Problem =
Could you give every record again, exactly as it reads?

[Source records]
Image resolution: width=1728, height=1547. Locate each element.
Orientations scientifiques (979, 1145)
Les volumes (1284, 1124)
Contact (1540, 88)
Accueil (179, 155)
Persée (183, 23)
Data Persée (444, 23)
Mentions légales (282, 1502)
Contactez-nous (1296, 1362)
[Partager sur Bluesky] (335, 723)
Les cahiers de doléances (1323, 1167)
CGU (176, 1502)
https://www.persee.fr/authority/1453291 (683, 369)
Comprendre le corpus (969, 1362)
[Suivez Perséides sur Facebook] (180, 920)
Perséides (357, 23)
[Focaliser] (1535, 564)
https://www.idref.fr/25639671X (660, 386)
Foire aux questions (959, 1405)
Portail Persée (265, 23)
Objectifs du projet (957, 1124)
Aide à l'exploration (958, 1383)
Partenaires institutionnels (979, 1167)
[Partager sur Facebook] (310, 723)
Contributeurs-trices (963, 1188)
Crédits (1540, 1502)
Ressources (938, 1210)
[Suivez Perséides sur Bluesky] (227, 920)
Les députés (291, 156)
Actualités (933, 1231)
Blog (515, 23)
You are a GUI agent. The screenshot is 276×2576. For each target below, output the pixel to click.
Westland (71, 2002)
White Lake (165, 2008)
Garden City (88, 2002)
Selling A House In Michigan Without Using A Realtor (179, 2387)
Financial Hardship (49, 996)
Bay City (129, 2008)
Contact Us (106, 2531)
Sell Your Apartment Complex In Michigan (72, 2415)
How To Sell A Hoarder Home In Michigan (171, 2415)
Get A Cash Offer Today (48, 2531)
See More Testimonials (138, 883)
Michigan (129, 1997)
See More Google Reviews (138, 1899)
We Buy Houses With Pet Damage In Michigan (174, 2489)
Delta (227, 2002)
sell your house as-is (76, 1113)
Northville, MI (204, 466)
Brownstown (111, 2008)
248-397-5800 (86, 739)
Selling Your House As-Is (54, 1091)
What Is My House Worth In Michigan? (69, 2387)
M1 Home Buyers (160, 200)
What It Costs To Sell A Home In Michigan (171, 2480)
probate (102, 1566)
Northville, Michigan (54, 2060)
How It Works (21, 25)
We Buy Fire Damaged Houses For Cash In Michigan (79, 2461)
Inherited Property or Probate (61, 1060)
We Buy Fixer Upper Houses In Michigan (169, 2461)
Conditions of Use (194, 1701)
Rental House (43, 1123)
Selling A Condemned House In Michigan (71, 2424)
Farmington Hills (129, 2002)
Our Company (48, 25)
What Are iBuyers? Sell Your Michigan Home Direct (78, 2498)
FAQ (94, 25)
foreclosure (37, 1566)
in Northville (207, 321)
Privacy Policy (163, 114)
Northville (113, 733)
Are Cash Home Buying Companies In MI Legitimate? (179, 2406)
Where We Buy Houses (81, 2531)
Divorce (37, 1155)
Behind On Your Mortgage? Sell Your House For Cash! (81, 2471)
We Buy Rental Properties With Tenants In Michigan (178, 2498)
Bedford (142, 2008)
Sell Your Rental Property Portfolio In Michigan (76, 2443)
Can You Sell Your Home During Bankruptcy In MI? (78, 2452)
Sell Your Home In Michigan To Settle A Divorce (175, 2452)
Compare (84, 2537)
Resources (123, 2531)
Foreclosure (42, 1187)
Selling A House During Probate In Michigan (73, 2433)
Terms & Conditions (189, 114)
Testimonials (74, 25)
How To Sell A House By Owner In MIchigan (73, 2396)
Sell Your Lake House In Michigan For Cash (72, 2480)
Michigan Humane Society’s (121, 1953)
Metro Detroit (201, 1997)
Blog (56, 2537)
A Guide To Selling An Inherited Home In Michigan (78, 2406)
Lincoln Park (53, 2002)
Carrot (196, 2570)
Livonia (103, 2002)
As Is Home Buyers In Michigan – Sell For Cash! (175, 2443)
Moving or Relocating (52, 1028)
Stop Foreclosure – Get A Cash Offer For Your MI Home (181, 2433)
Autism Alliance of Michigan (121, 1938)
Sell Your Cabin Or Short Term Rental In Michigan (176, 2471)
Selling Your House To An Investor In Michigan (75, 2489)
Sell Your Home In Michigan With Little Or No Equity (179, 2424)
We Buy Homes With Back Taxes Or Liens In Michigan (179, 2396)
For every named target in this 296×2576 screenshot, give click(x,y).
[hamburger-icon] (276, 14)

Solved exercise =
Image resolution: width=1728, height=1547. Locate each element.
Orientations scientifiques (979, 1145)
Les volumes (1284, 1124)
Contact (1540, 88)
Accueil (179, 155)
Persée (183, 23)
Data Persée (444, 23)
Mentions légales (282, 1502)
Contactez-nous (1296, 1362)
[Partager sur Bluesky] (335, 723)
Les cahiers de doléances (1323, 1167)
CGU (176, 1502)
https://www.persee.fr/authority/1453291 (683, 369)
Comprendre le corpus (969, 1362)
[Suivez Perséides sur Facebook] (180, 920)
Perséides (357, 23)
[Focaliser] (1535, 564)
https://www.idref.fr/25639671X (660, 386)
Foire aux questions (959, 1405)
Portail Persée (265, 23)
Objectifs du projet (957, 1124)
Aide à l'exploration (958, 1383)
Partenaires institutionnels (979, 1167)
[Partager sur Facebook] (310, 723)
Contributeurs-trices (963, 1188)
Crédits (1540, 1502)
Ressources (938, 1210)
[Suivez Perséides sur Bluesky] (227, 920)
Les députés (291, 156)
Actualités (933, 1231)
Blog (515, 23)
You are a GUI agent. The screenshot is 276×2576. For each target below, output the pixel to click.
Westland (71, 2002)
White Lake (165, 2008)
Garden City (88, 2002)
Selling A House In Michigan Without Using A Realtor (179, 2387)
Financial Hardship (49, 996)
Bay City (129, 2008)
Contact Us (106, 2531)
Sell Your Apartment Complex In Michigan (72, 2415)
How To Sell A Hoarder Home In Michigan (171, 2415)
Get A Cash Offer Today (48, 2531)
See More Testimonials (138, 883)
Michigan (129, 1997)
See More Google Reviews (138, 1899)
We Buy Houses With Pet Damage In Michigan (174, 2489)
Delta (227, 2002)
sell your house as-is (76, 1113)
Northville, MI (204, 466)
Brownstown (111, 2008)
248-397-5800 (86, 739)
Selling Your House As-Is (54, 1091)
What Is My House Worth In Michigan? (69, 2387)
M1 Home Buyers (160, 200)
What It Costs To Sell A Home In Michigan (171, 2480)
probate (102, 1566)
Northville, Michigan (54, 2060)
How It Works (21, 25)
We Buy Fire Damaged Houses For Cash In Michigan (79, 2461)
Inherited Property or Probate (61, 1060)
We Buy Fixer Upper Houses In Michigan (169, 2461)
Conditions of Use (194, 1701)
Rental House (43, 1123)
Selling A Condemned House In Michigan (71, 2424)
Farmington Hills (129, 2002)
Our Company (48, 25)
What Are iBuyers? Sell Your Michigan Home Direct (78, 2498)
FAQ (94, 25)
foreclosure (37, 1566)
in Northville (207, 321)
Privacy Policy (163, 114)
Northville (113, 733)
Are Cash Home Buying Companies In MI Legitimate? (179, 2406)
Where We Buy Houses (81, 2531)
Divorce (37, 1155)
Behind On Your Mortgage? Sell Your House For Cash! (81, 2471)
We Buy Rental Properties With Tenants In Michigan (178, 2498)
Bedford (142, 2008)
Sell Your Rental Property Portfolio In Michigan (76, 2443)
Can You Sell Your Home During Bankruptcy In MI? (78, 2452)
Sell Your Home In Michigan To Settle A Divorce (175, 2452)
Compare (84, 2537)
Resources (123, 2531)
Foreclosure (42, 1187)
Selling A House During Probate In Michigan (73, 2433)
Terms & Conditions (189, 114)
Testimonials (74, 25)
How To Sell A House By Owner In MIchigan (73, 2396)
Sell Your Lake House In Michigan For Cash (72, 2480)
Michigan Humane Society’s (121, 1953)
Metro Detroit (201, 1997)
Blog (56, 2537)
A Guide To Selling An Inherited Home In Michigan (78, 2406)
Lincoln Park (53, 2002)
Carrot (196, 2570)
Livonia (103, 2002)
As Is Home Buyers In Michigan – Sell For Cash! (175, 2443)
Moving or Relocating (52, 1028)
Stop Foreclosure – Get A Cash Offer For Your MI Home (181, 2433)
Autism Alliance of Michigan (121, 1938)
Sell Your Cabin Or Short Term Rental In Michigan (176, 2471)
Selling Your House To An Investor In Michigan (75, 2489)
Sell Your Home In Michigan With Little Or No Equity (179, 2424)
We Buy Homes With Back Taxes Or Liens In Michigan (179, 2396)
For every named target in this 296×2576 screenshot, give click(x,y).
[hamburger-icon] (276, 14)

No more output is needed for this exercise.